__What you should do__
Starting at the beginning of the material and ending at the line containing "keyboard-key: caps lock", rewrite those lines with "particular" replaced by "specific" and nothing else changed. Leave the pictures out of your answer.

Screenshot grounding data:
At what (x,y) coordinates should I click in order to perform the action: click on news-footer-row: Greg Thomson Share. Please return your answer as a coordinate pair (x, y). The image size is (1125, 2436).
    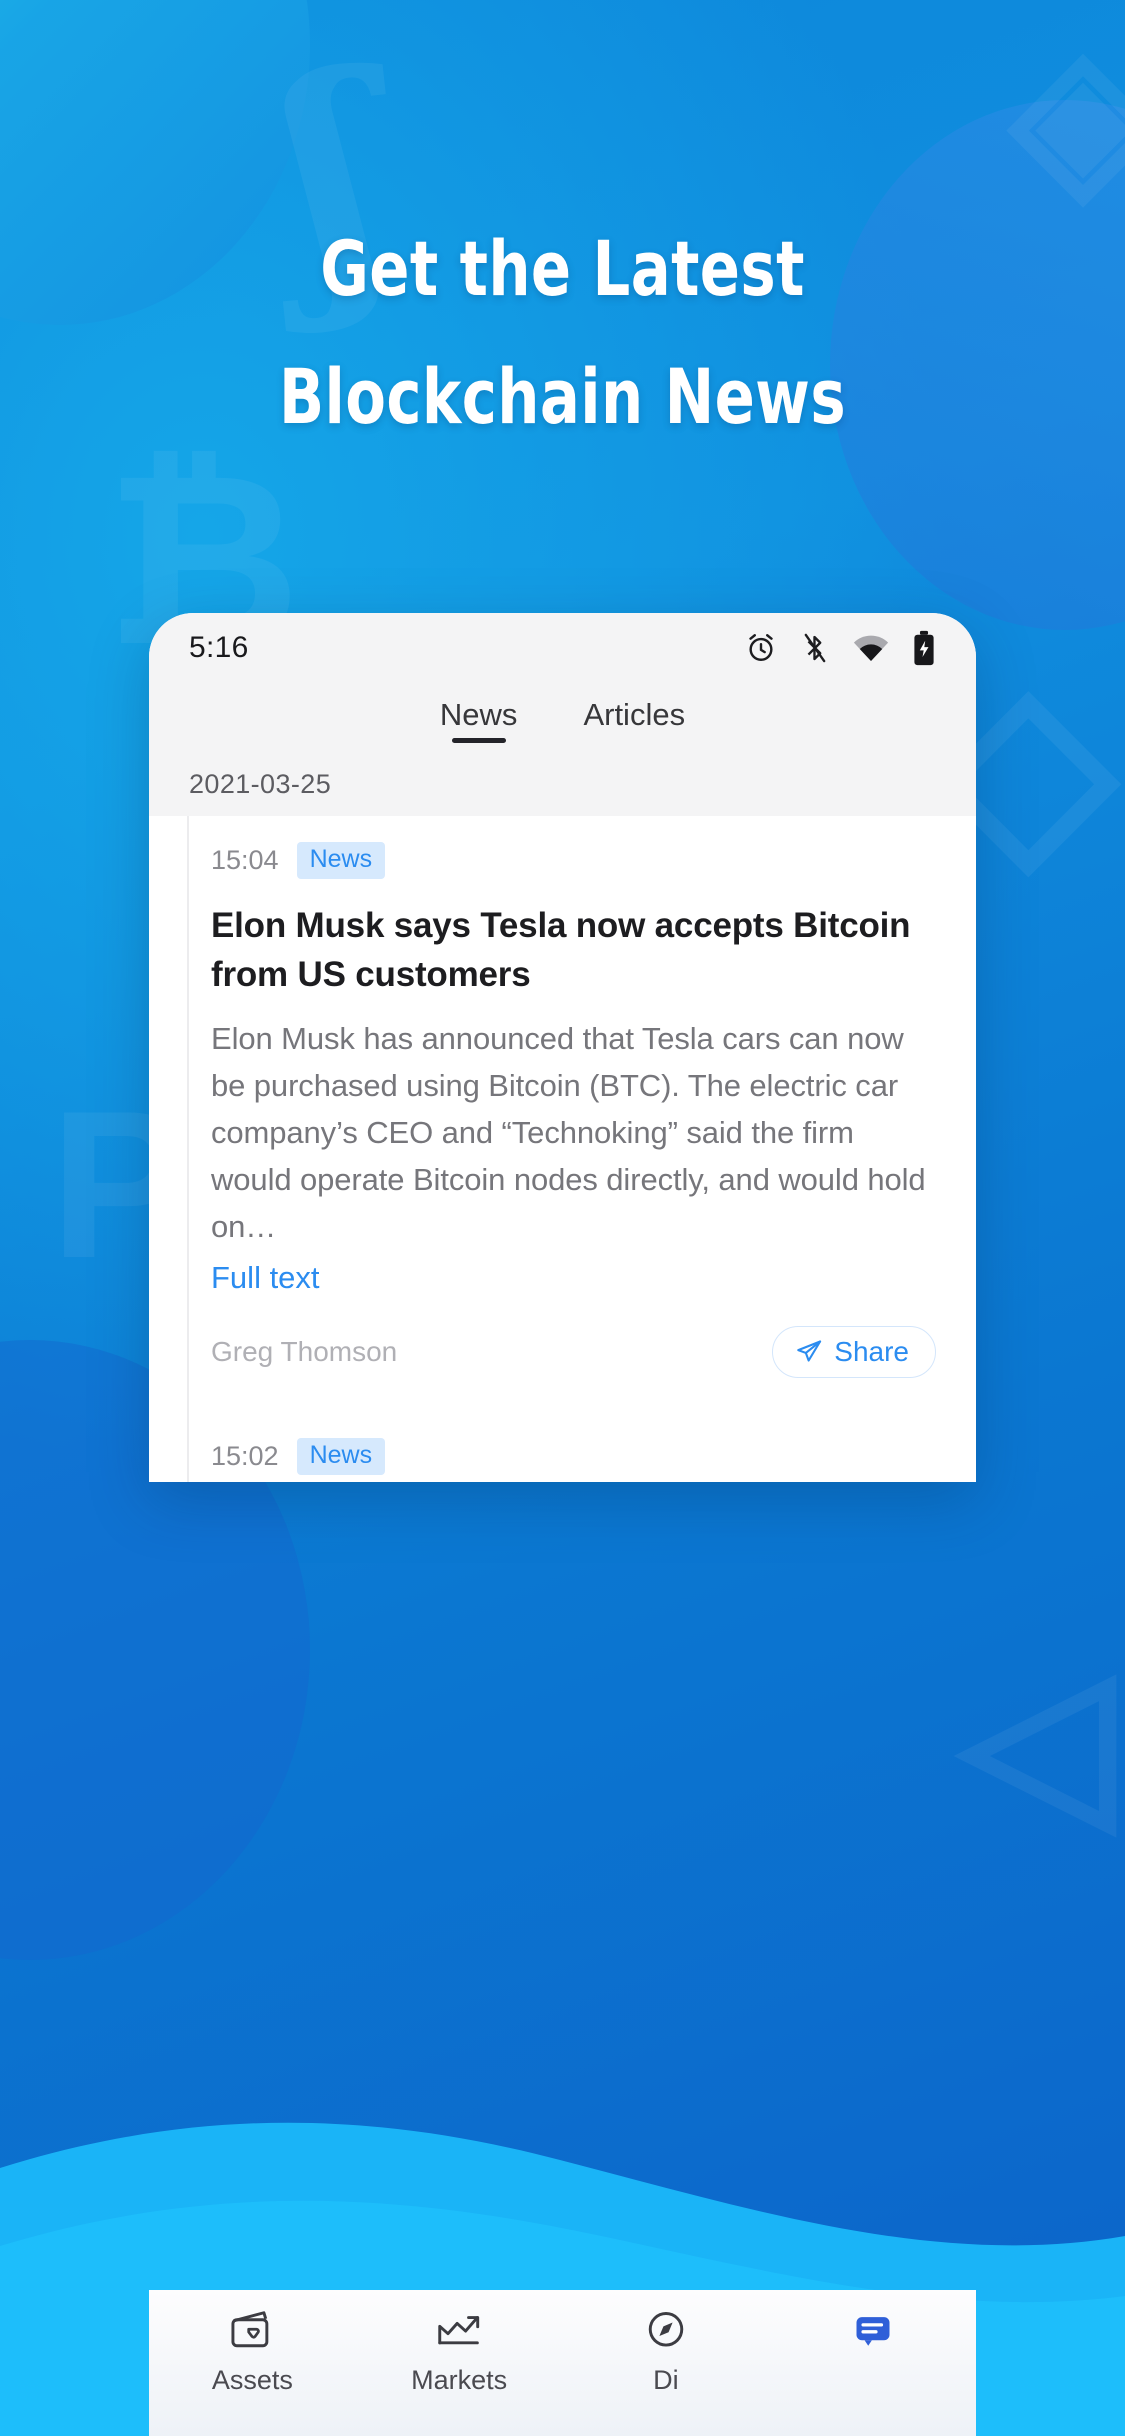
    Looking at the image, I should click on (574, 1369).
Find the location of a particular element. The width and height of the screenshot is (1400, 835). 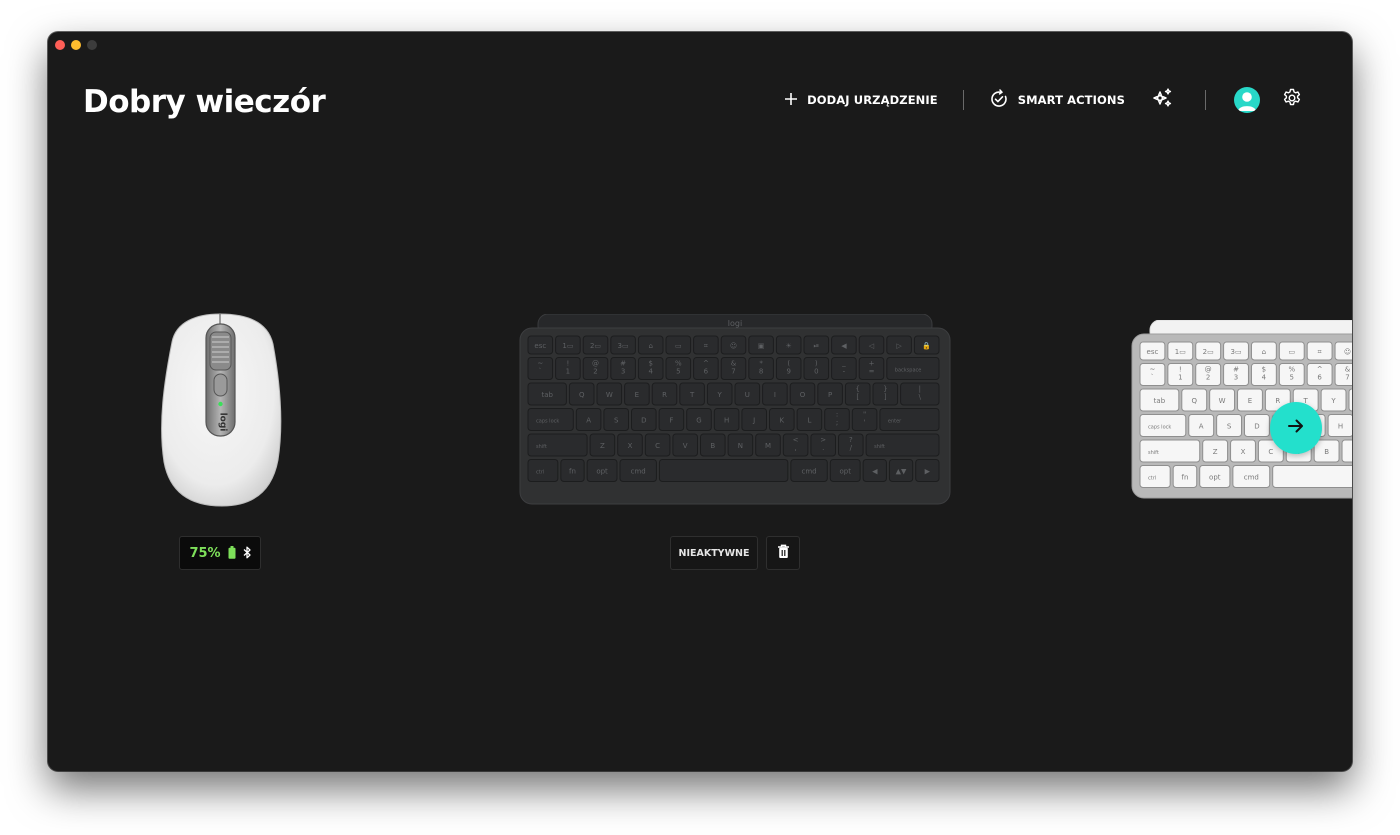

keyboard-key: caps lock is located at coordinates (550, 420).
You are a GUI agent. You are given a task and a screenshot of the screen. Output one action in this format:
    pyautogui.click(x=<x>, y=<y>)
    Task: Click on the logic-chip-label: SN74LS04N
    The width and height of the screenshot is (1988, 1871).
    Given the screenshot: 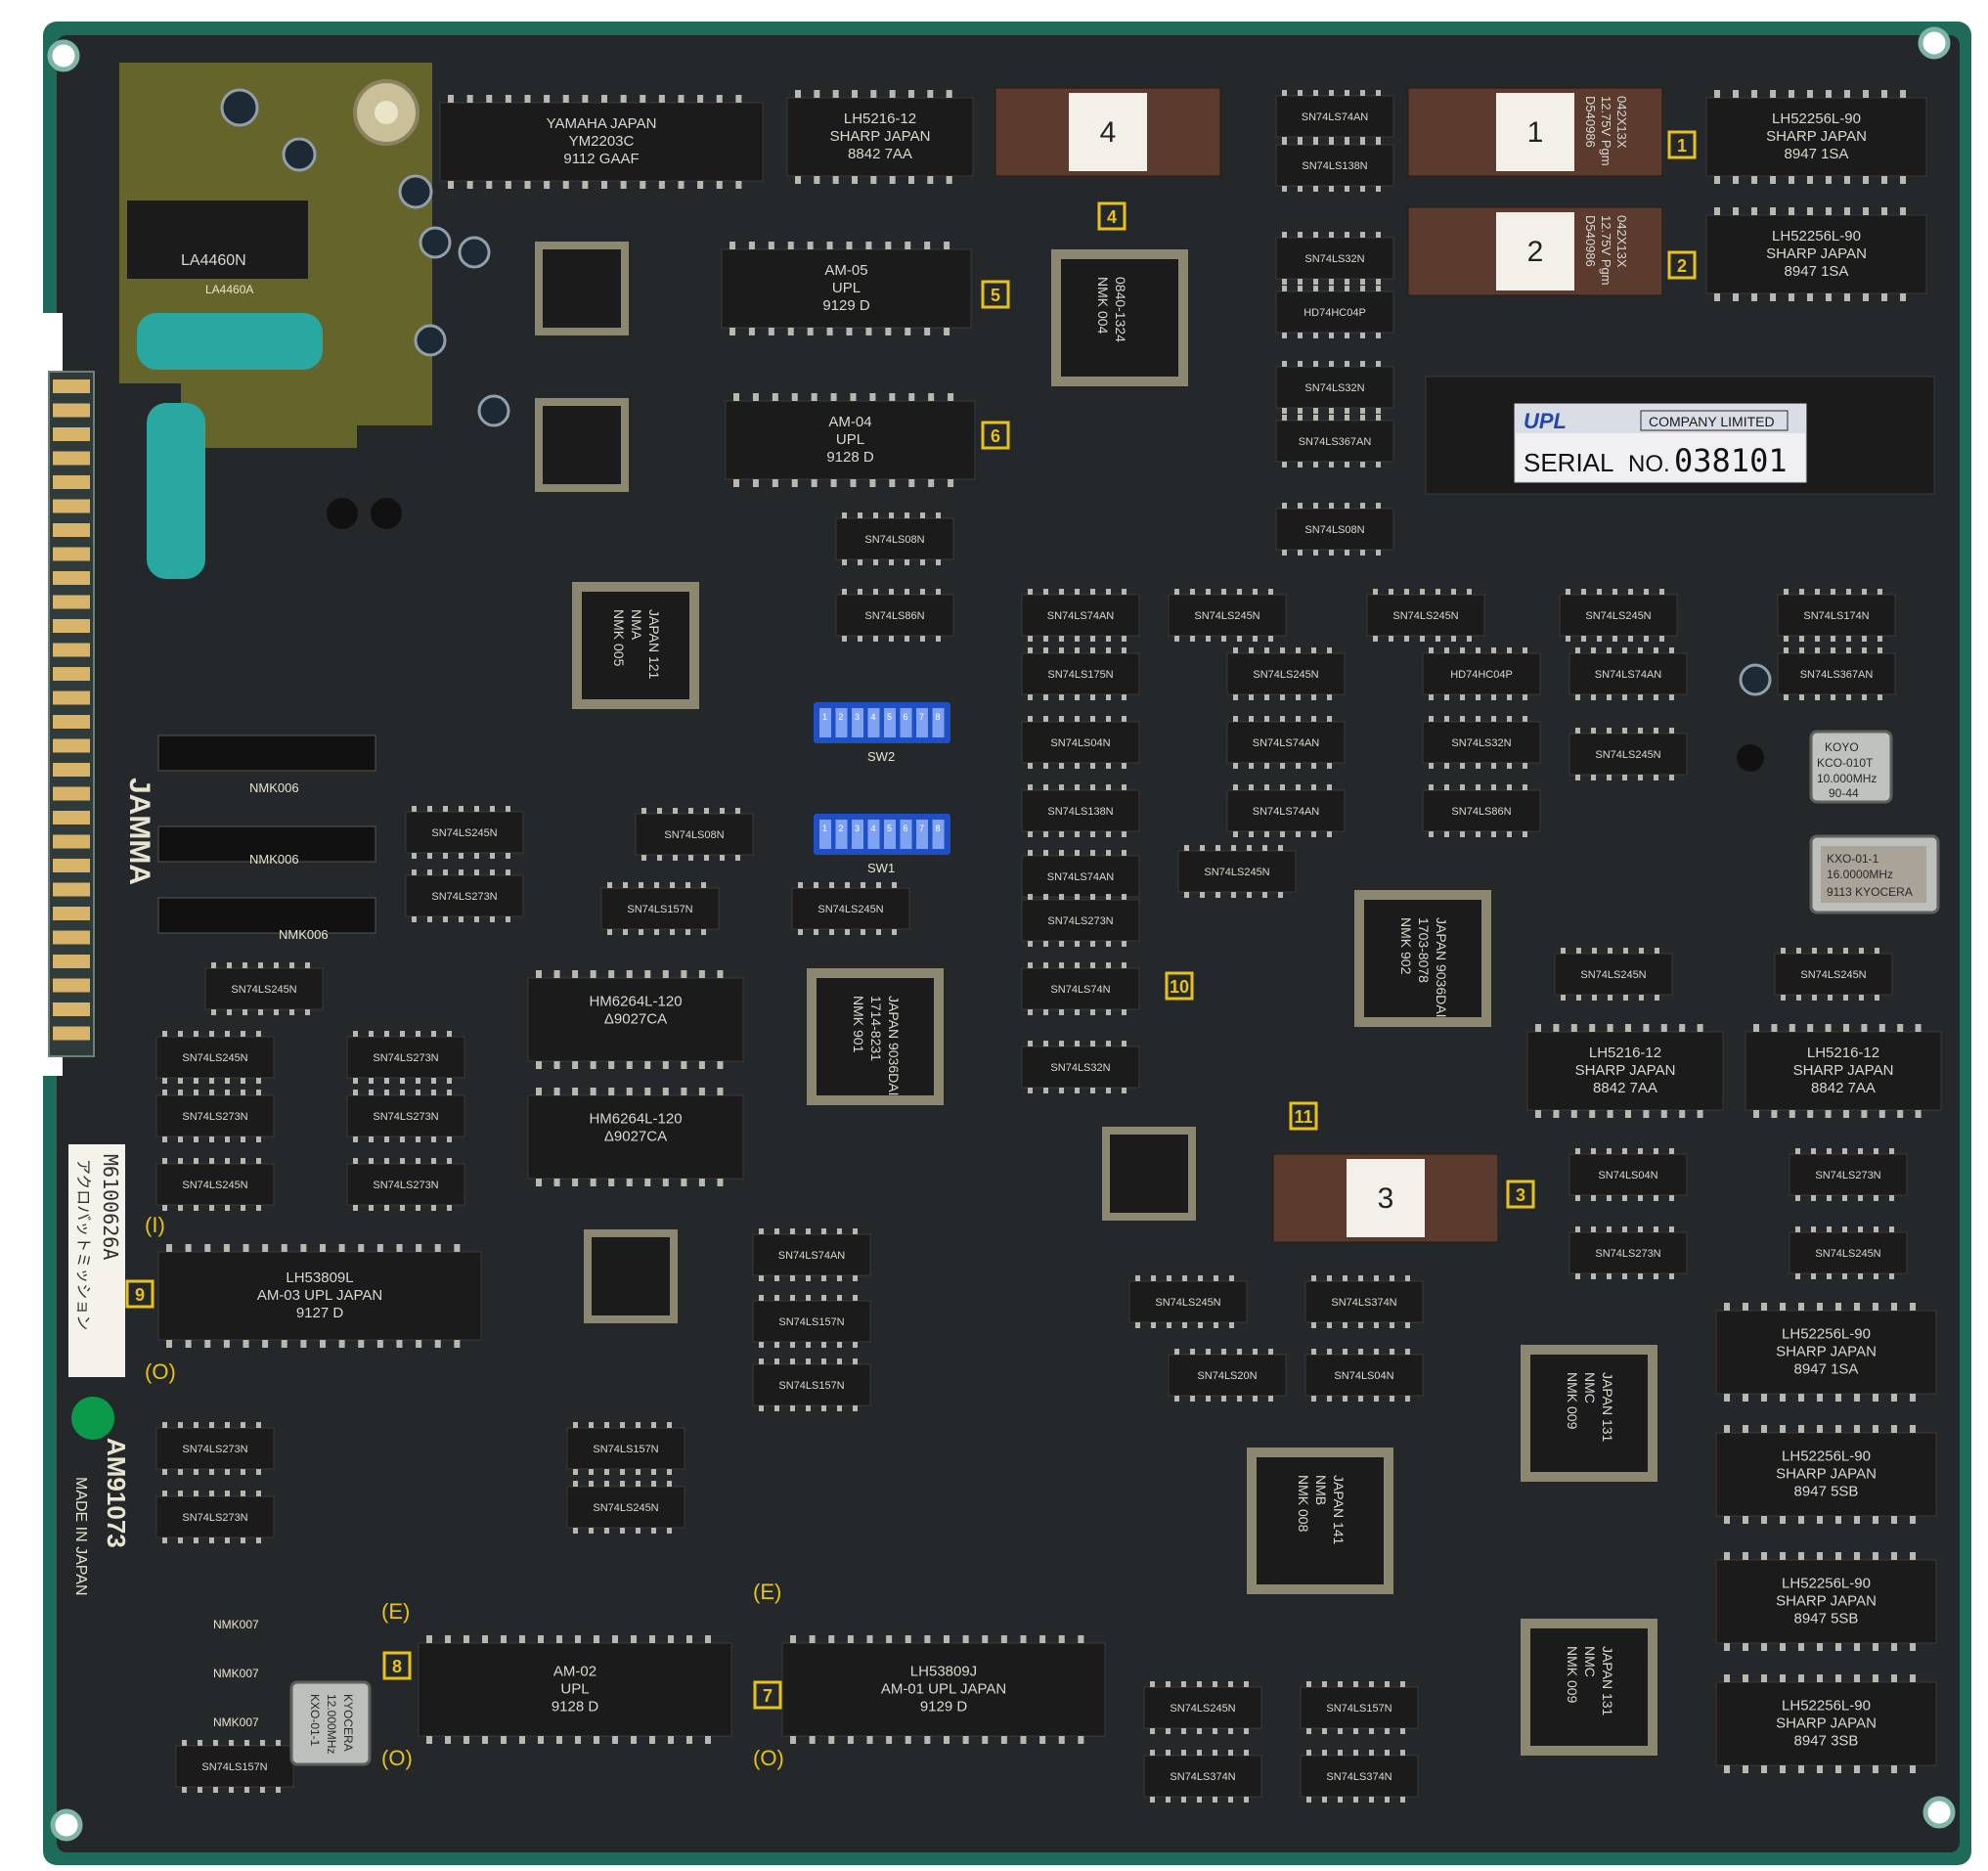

__The completed task__
At what (x,y) coordinates should I click in order to perform the action: click on news-footer-row: Greg Thomson Share. Please return your answer as a coordinate pair (x, y). The image size is (1125, 2436).
    Looking at the image, I should click on (574, 1369).
Find the location of a specific element. The width and height of the screenshot is (1400, 835). 

keyboard-key: caps lock is located at coordinates (550, 420).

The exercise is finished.